Basic statistics

Basic statistics:
mean
variance
statistic - some summary property of a set of data
standard deviation. Note that the reason for n-1 is to have an unbiased estimator for population variance (and almost unbiased for the population standard deviation)
sample vs. population
standard error - the standard deviation of the sampling distribution of the mean
confidence interval - the N% confidence interval is an interval such that N% of the time across repeated experiments we would expect to find the true population parameter in the interval
estimator - procedure that estimates the population parameter
expectation - mean across an infinite number of samples/experiments
bias - the discrepancy between the expected value of the estimate vs. the population parameter
median - 50th percentile. Associated with non-parametric statistics and robustness (as a major advantage).

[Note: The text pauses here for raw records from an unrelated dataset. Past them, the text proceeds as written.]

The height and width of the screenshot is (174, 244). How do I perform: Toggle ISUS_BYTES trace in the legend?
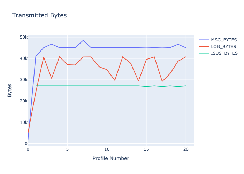pos(224,53)
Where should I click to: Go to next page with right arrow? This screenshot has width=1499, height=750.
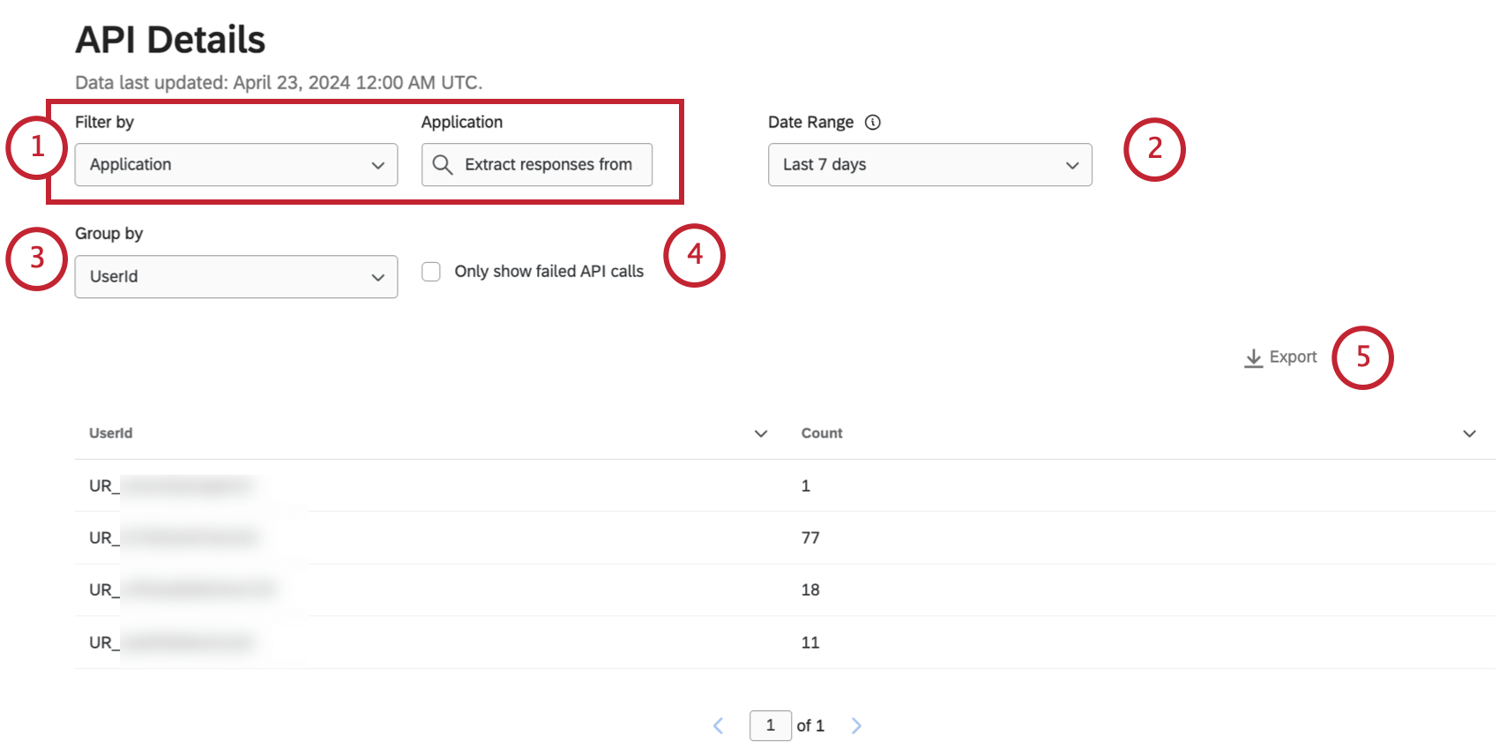tap(856, 725)
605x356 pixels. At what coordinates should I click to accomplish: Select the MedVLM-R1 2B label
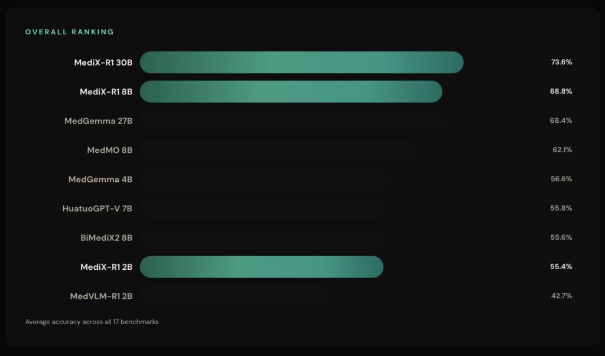click(x=100, y=296)
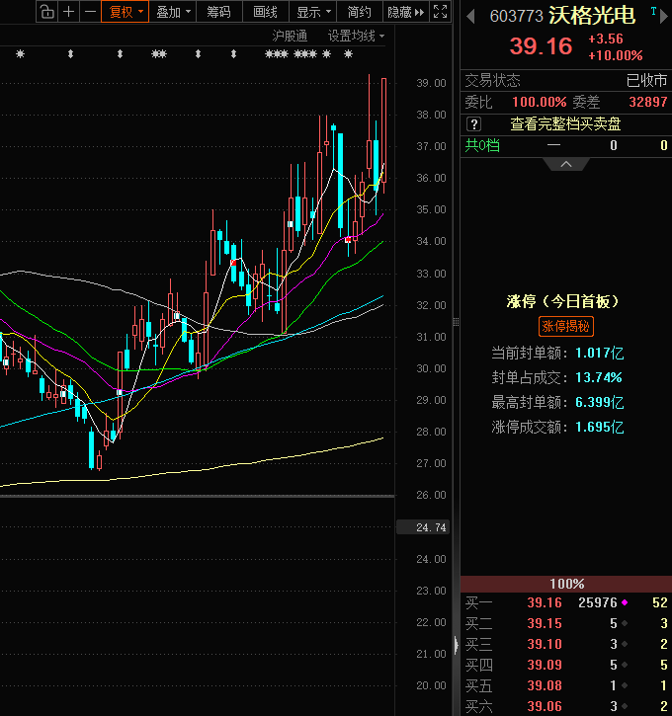672x716 pixels.
Task: Toggle the 画线 drawing mode
Action: [x=265, y=12]
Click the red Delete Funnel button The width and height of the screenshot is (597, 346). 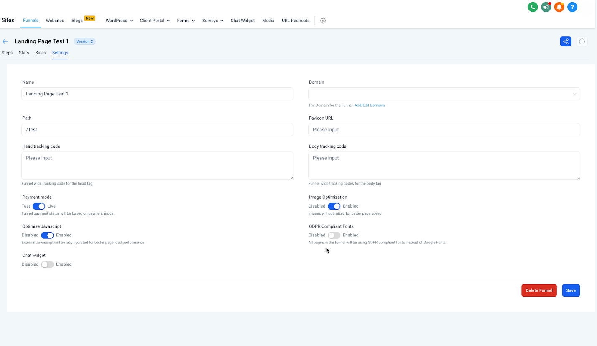pos(539,290)
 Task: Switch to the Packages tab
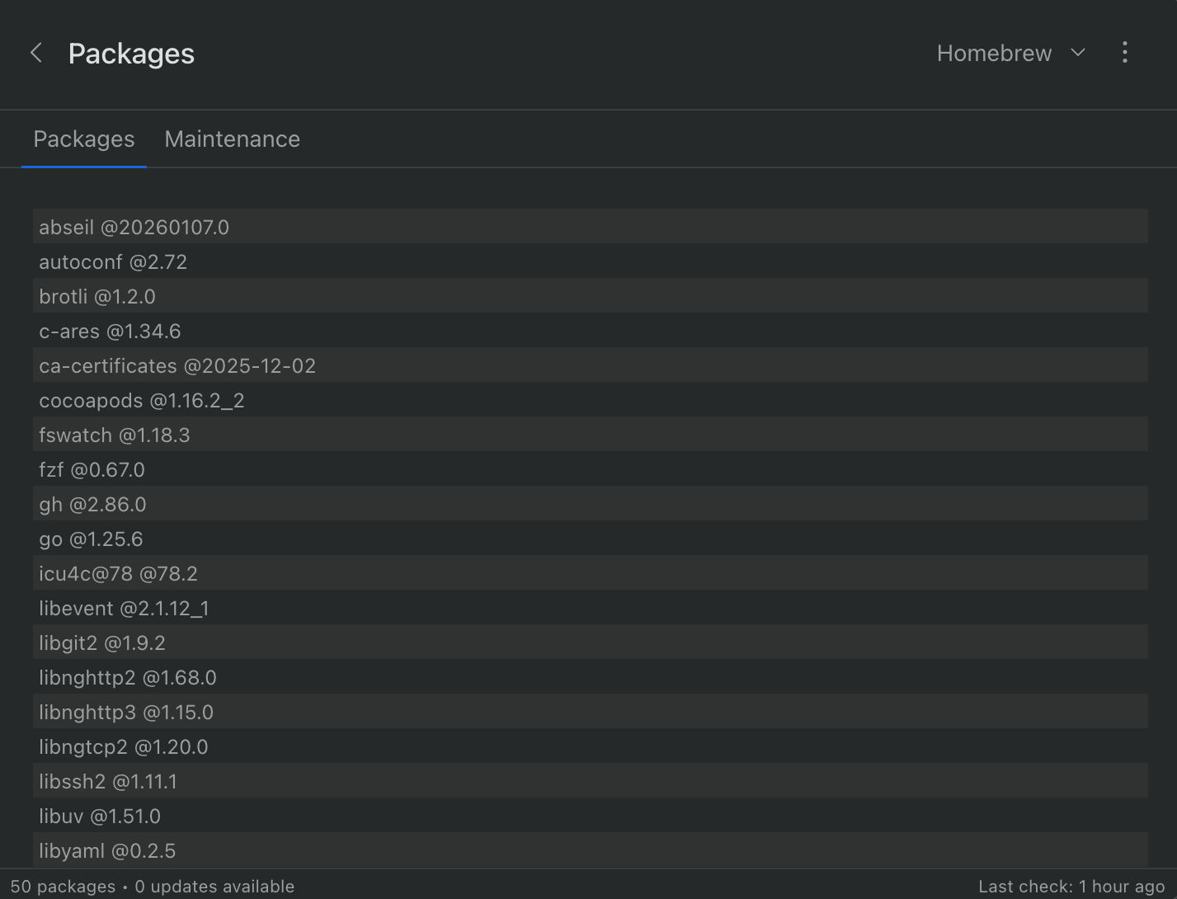tap(83, 139)
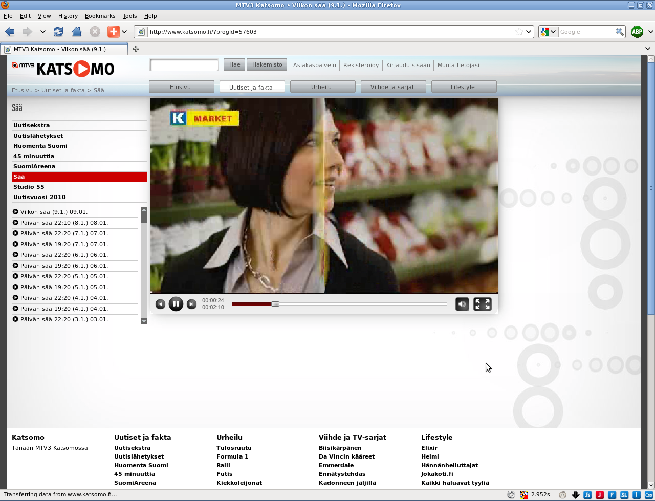This screenshot has width=655, height=501.
Task: Click the Adblock Plus icon
Action: point(637,32)
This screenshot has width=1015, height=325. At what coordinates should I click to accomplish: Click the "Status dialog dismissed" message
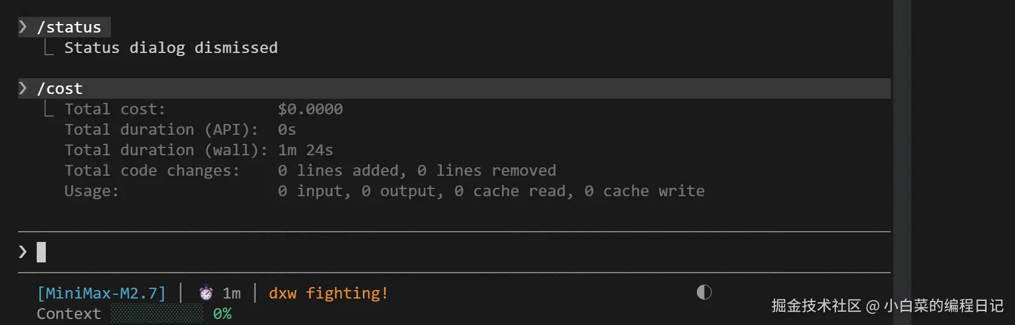(171, 48)
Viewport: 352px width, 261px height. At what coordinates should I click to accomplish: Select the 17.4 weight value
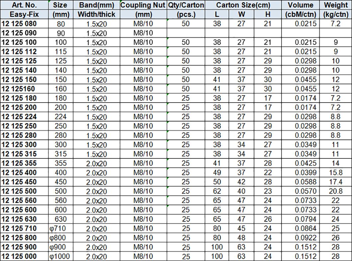[x=335, y=182]
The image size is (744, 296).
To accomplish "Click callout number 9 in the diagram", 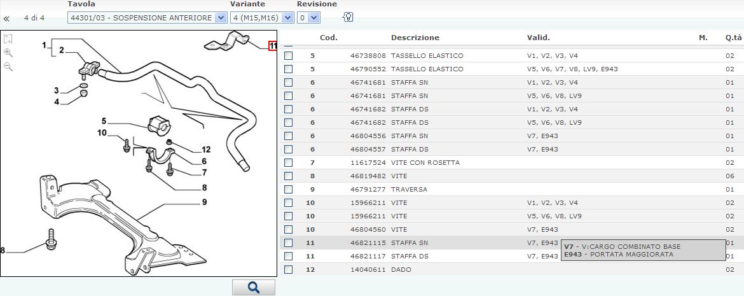I will pos(205,202).
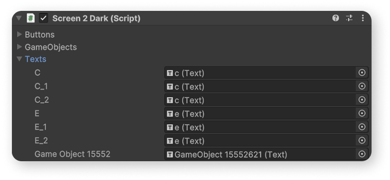Expand the Buttons foldout
Viewport: 390px width, 180px height.
coord(19,34)
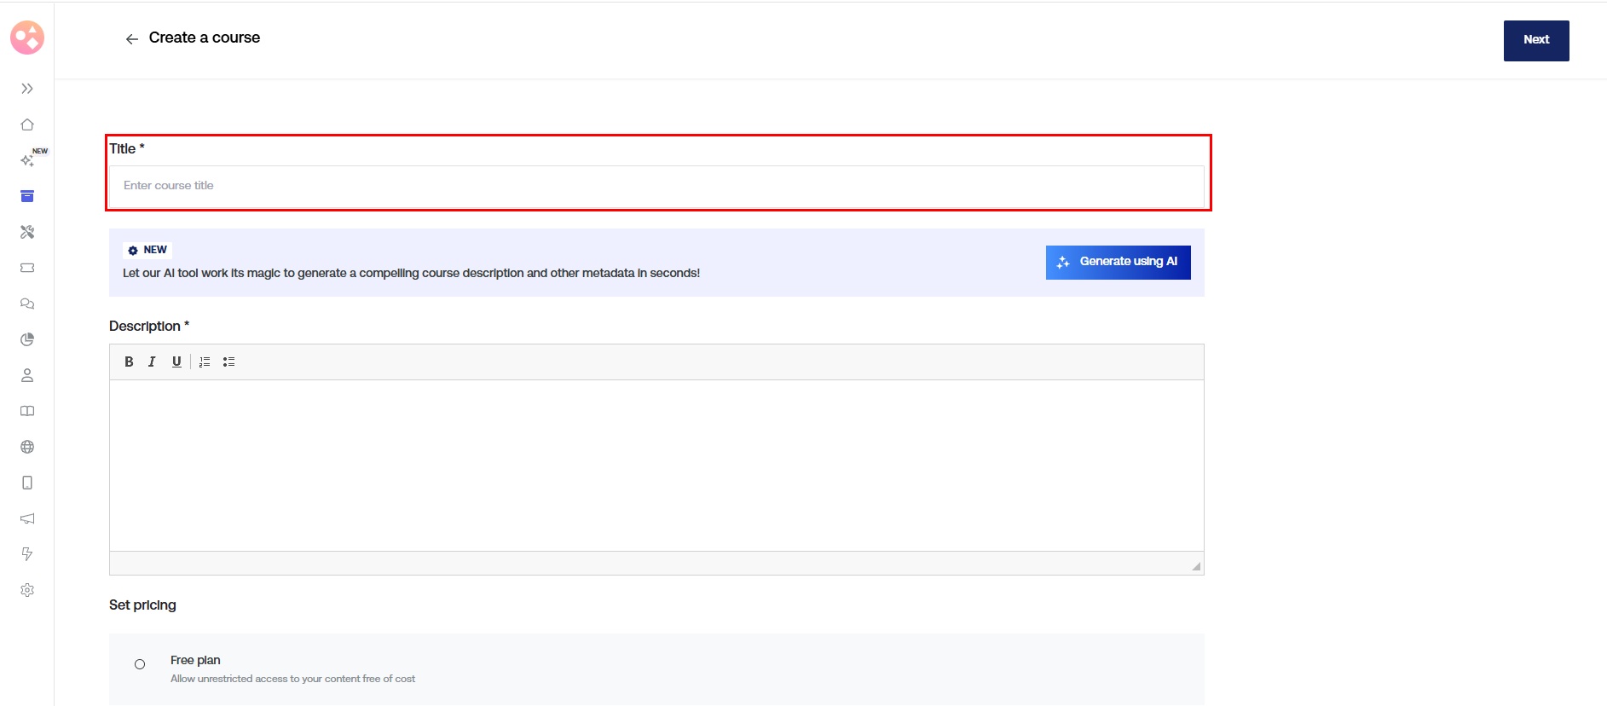Click the Enter course title field
Image resolution: width=1607 pixels, height=706 pixels.
click(x=656, y=186)
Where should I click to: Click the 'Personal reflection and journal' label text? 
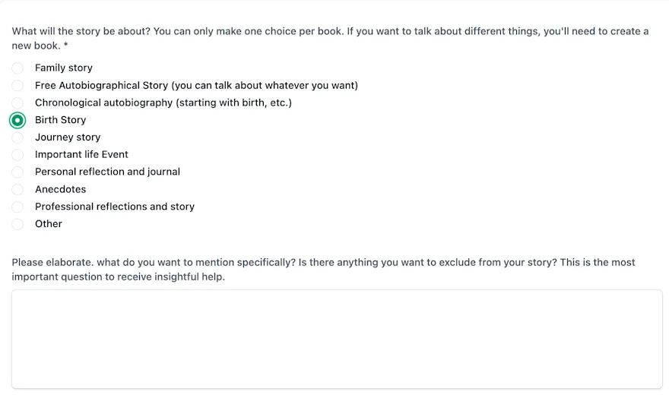(x=107, y=172)

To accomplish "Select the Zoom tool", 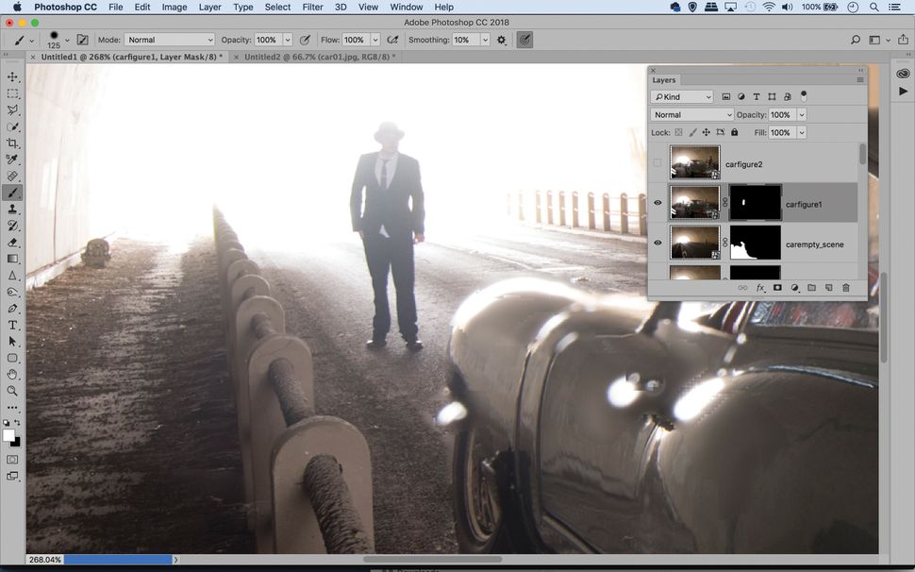I will 12,390.
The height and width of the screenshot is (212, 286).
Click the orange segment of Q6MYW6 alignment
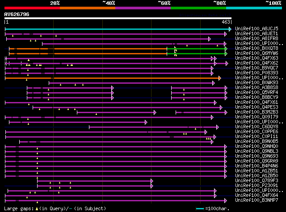point(88,53)
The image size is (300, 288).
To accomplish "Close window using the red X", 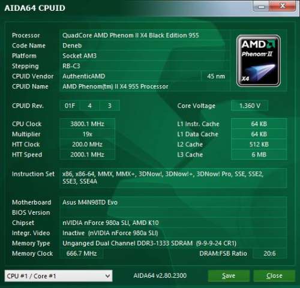I will (x=283, y=6).
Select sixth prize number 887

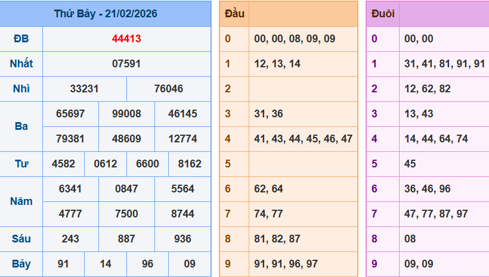[126, 239]
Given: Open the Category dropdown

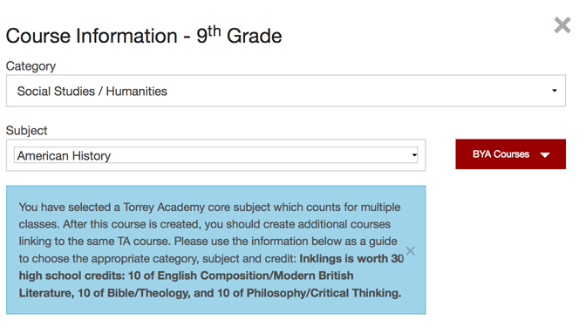Looking at the screenshot, I should (286, 91).
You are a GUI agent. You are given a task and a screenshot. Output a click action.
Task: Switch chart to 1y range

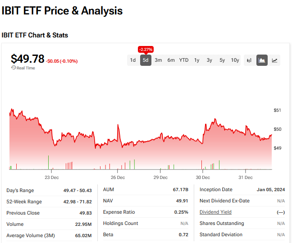(197, 60)
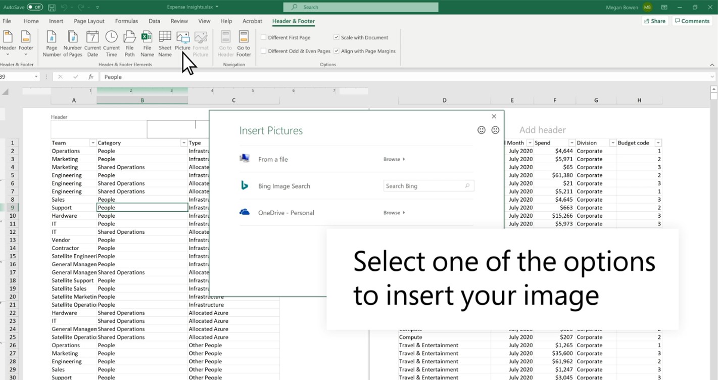
Task: Click the Share button
Action: [655, 21]
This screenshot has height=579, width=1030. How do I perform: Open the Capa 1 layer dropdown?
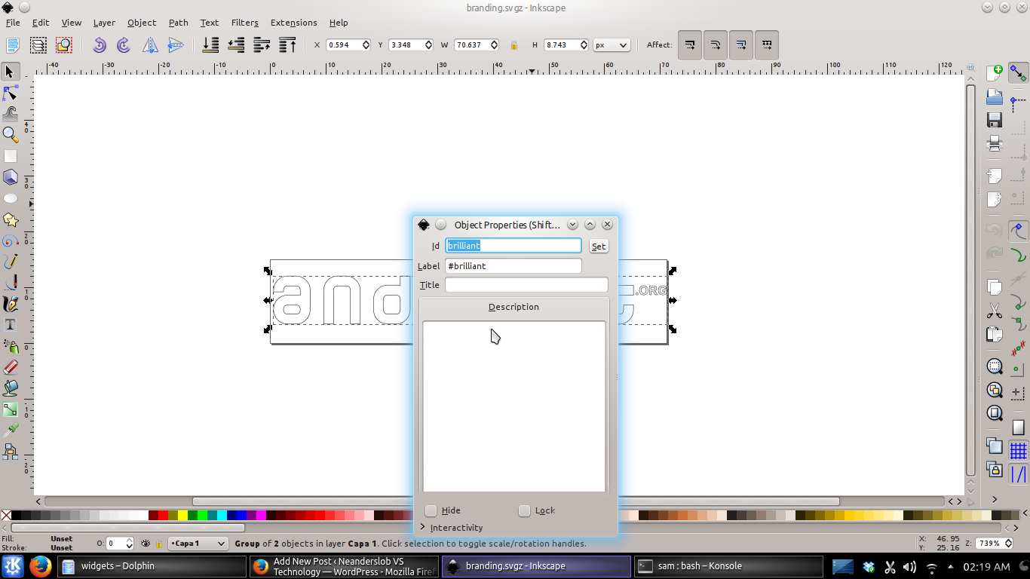tap(198, 544)
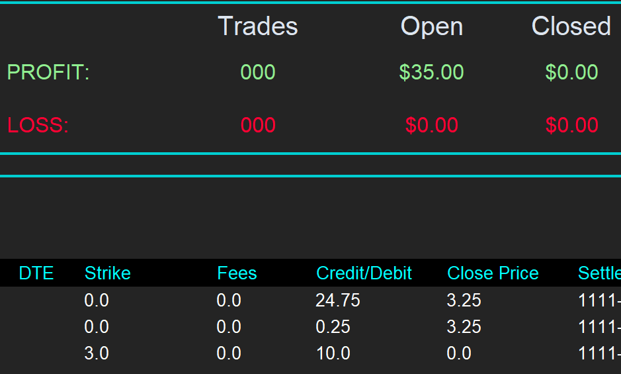This screenshot has width=621, height=374.
Task: Select the red LOSS label
Action: [x=38, y=125]
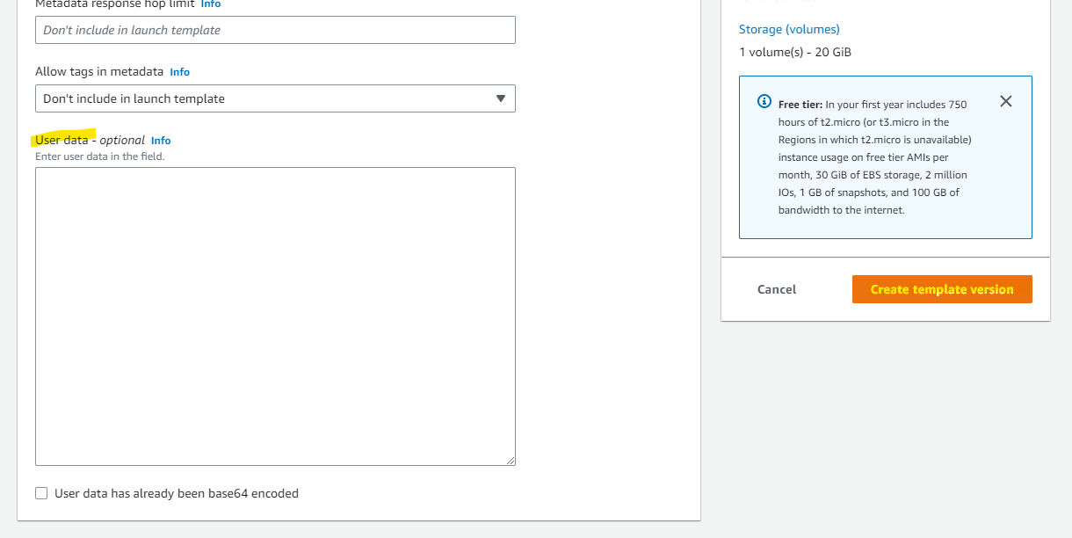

mode - value corresponding to the peak of a probability distribution
robust - referring to working well across a variety of different situations
probability distribution
histogram
parametric - assuming or conforming to some model. In case of statistics, typically this refers to assumptions on the shapes of probability distribution
non-parametric - tending to not make assumptions about probability distributions
percentiles - The 99th percentile of a set of values is the number at which 99% of the values are smaller (or equal?) than that number. Non-parametric concept. Note that with finite data, there are funny interpolation games one must play in order to get sensible values
quartile - [0 25 50 75 100] percentiles
range - difference between max and min values
spread - referring to the fact that numbers are different
iqr (and semiiqr) - interquartile range is p(75)-p(25). semiinterquartile range is one half of that.
centering (a.k.a. mean-centering) - subtract the mean of a set of values
z-scoring - centering and dividing by the standard deviation. This transforms the numbers into z-score units
rank - one approach is to convert your nice continuous value data into ranks (e.g. 1 2 3 4 5 ...). This can be useful when pursuing non-parametric methods.
correlation - Pearson's correlation is typically what we mean by correlation
for z-scored data (x) and z-scored data (y), correlation is equal to the average product between corresponding data points in x and y (similar to a dot product)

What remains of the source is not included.